Speaking to The Boston Globe, Lois Foster, a longtime benefactor, whose husband built the Lois Foster Wing barely eight years ago, compared it to a death. As the director, Rush, noted, even if the trustees reversed themselves or the museum was saved, who would ever again trust its autonomy enough to donate to it?
What the university’s president, Jehuda Reinharz, and the trustees don’t seem to realize is how their actions stain the reputation of Brandeis itself. He characterized the choice as “painful” and “difficult,” but it had all the earmarks of a desperate quick fix rather than a rational decision. He even said it in no way diminished Brandeis’ commitment to the visual arts, pointing out the university could turn the museum into an arts studio and study center. But the decision was devastating for the university’s art and art history departments, which have always relied heavily on the museum.
At the museum on Friday, Aliza Sena, a 19-year-old sophomore, said that graduating seniors in art and art history were especially traumatized. “It’s like the school telling them that their degree is fluff,” Sena said. She transferred this year from Tulane University after deciding that she wanted to major in art rather than business, and the Rose was a major factor in her choice.
“I’m devastated,” she said. “It’s crushing to figure out this school’s priorities, and sad that they can make a decision without consulting anyone knowledgeable. It really makes me reconsider being here.”
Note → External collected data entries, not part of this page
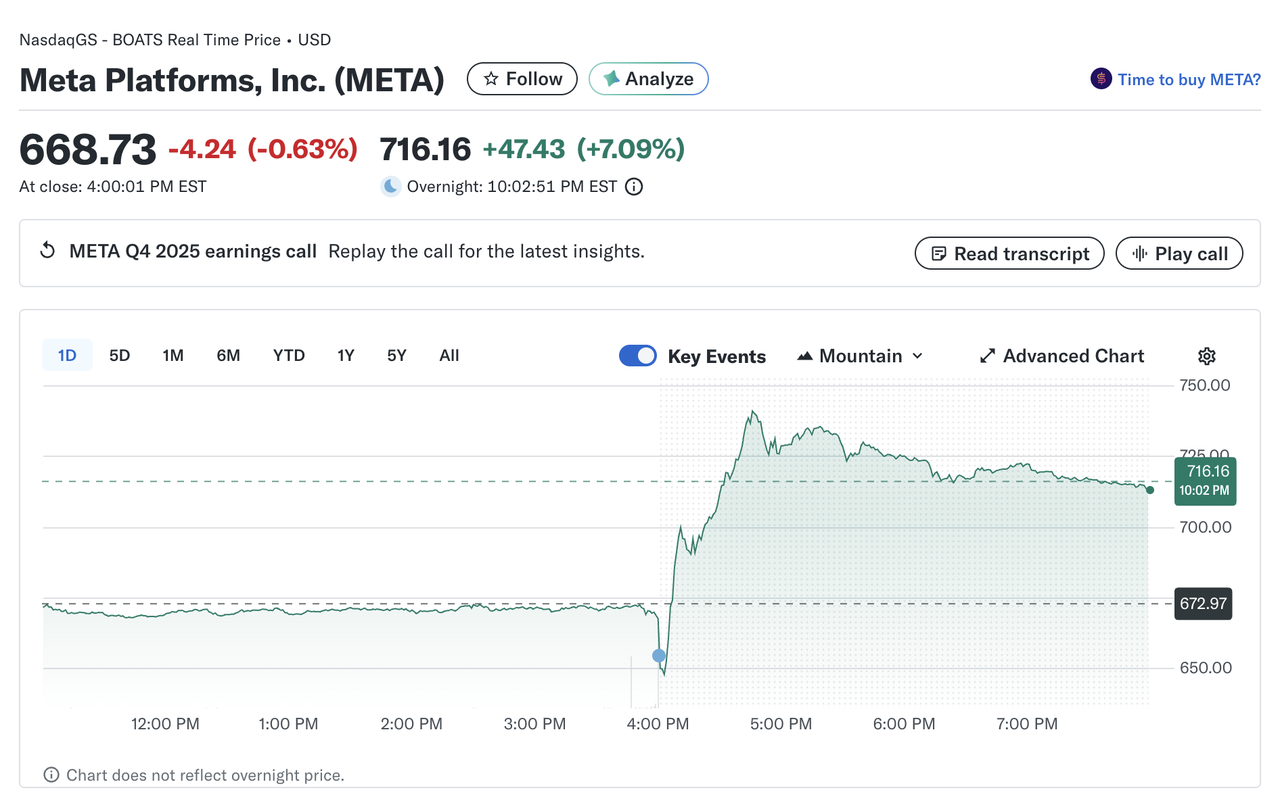The height and width of the screenshot is (803, 1280).
Task: Click the moon icon beside Overnight price
Action: click(390, 186)
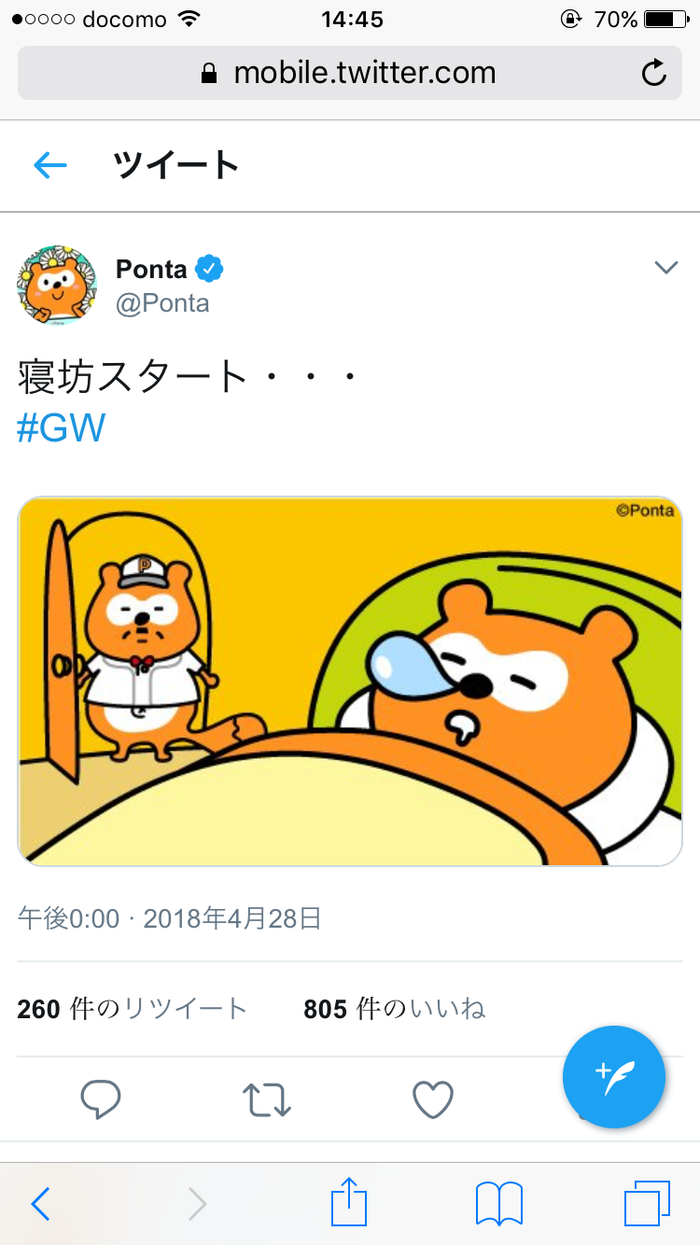Viewport: 700px width, 1245px height.
Task: Open Safari bookmarks book icon
Action: pos(499,1204)
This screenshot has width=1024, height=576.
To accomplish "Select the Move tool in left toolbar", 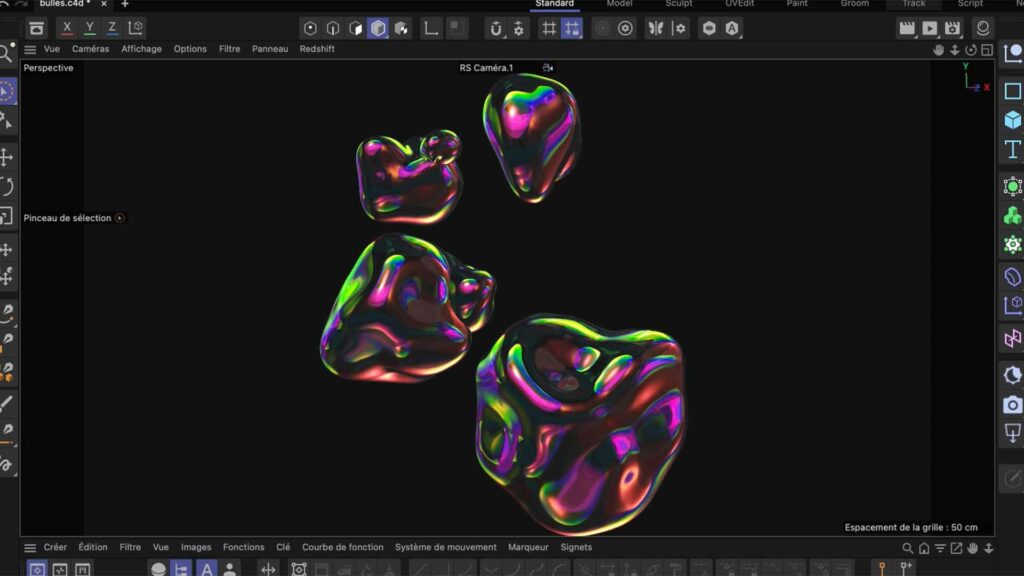I will click(6, 157).
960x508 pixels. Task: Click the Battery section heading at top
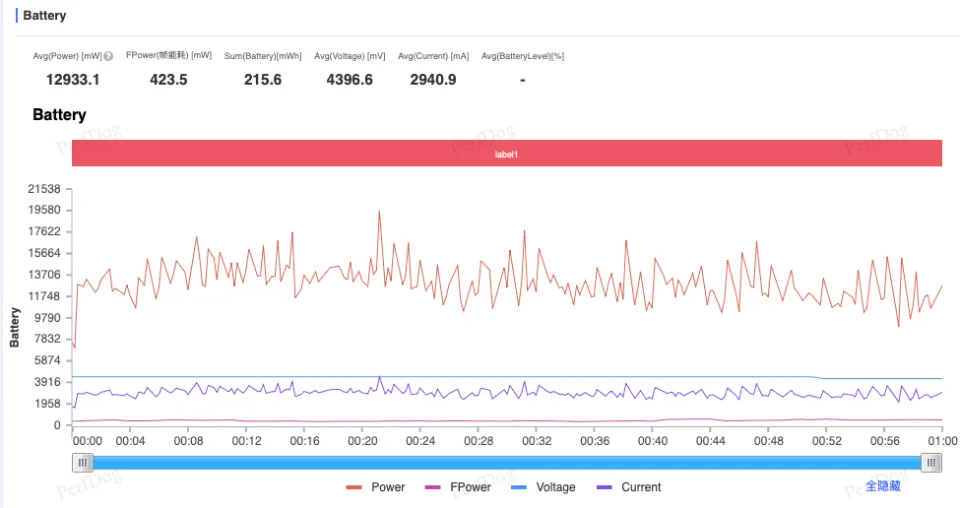coord(45,16)
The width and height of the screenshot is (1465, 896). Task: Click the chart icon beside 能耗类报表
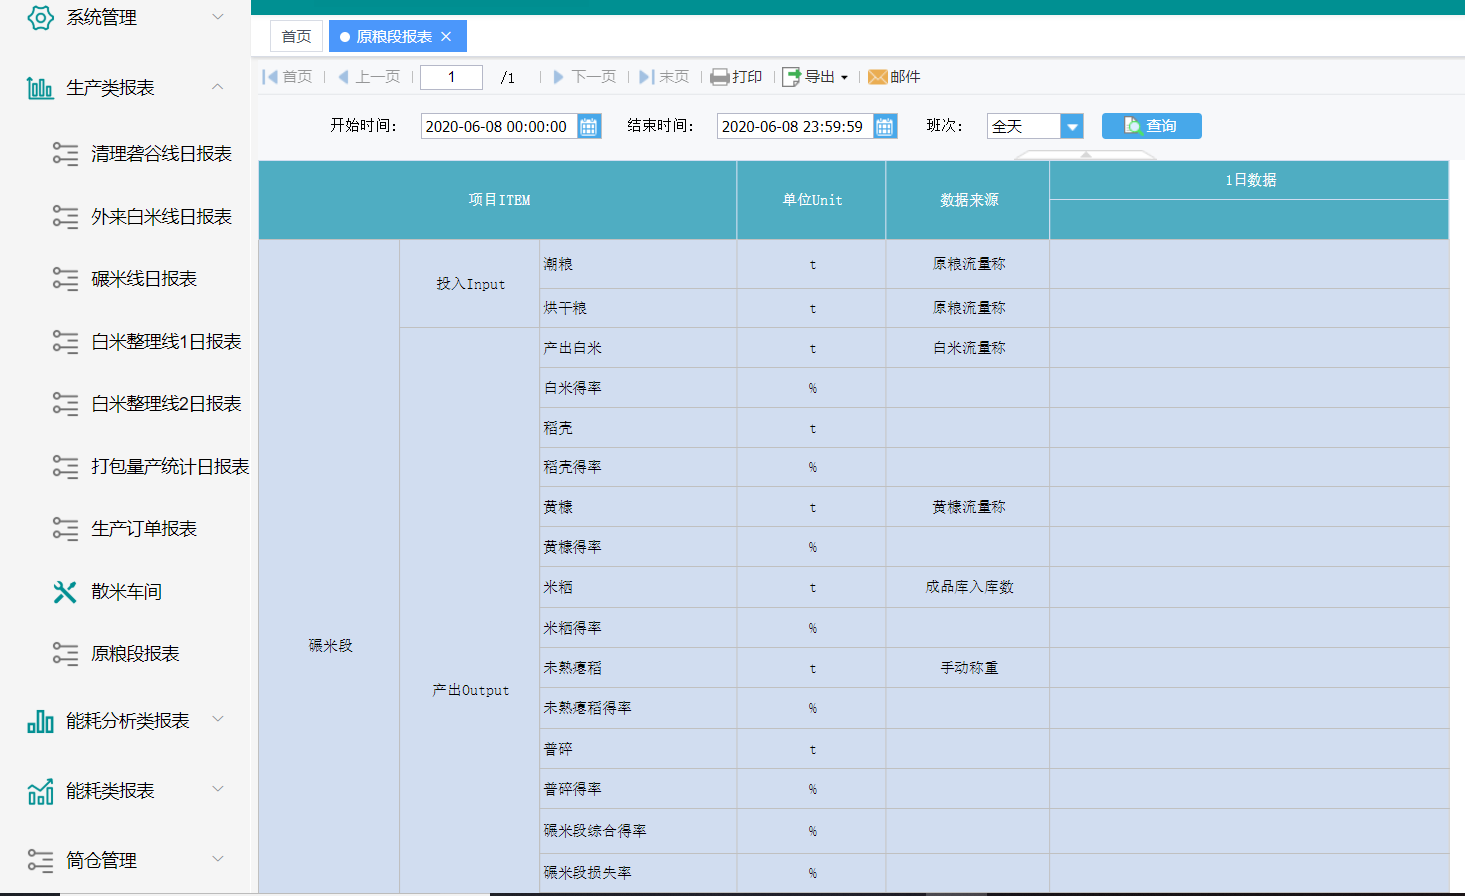pos(40,788)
The outcry in the art world was also fast and furious, with more than a few people noting that the rapidly sinking art market made this an idiotic time to sell art. By week’s end Reinharz was backpedaling on the sale, saying it was not clear what would be sold or when. He was nonetheless adamant that the museum would be closed.
Of course he was. What better way to avoid the messy legalities of deaccessioning artworks, with the attendant denunciations from Association of Art Museum Directors and other professional organizations that monitor and weigh in on sales of individual works of art? (The association’s guidelines say that art works can be sold only to finance acquisitions.) If there is no museum, there are no guidelines to violate.
The Rose is an innocent bystander that is being punished for its excellence. Its budget is balanced; it has brought Brandeis nothing but glory and prestige at almost no cost. Throughout its short life, the museum has been an object of passion for a small group of benefactors who have paid for its building and two additions and have bolstered its endowment and donated acquisition funds. Perhaps most important of all, 80 percent of the art in the museum’s collection has been given to it by donors.
In addition to receiving almost no money from Brandeis, the Rose must do its fundraising outside of the university’s donor base — but then, when the museum spends any of the money it raises, 15 percent of it must be paid to the university. In return for this Brandeis pays for the Rose’s light and heat.
And now the trustees have stepped in and said, in effect, “Thank you very much for your dedication, generosity and sacrifice, but this jewel is ours to dispose of as we please.”
But the greater the art, the greater number of people “own” it. The greater its power, the more it expands our lives. In a just and moral society, art is crucial to our understanding of freedom, difference and individual agency.
The message out of Brandeis University last week — to its own students and to the world — was that when the going gets tough, none of this matters. Art is dispensable.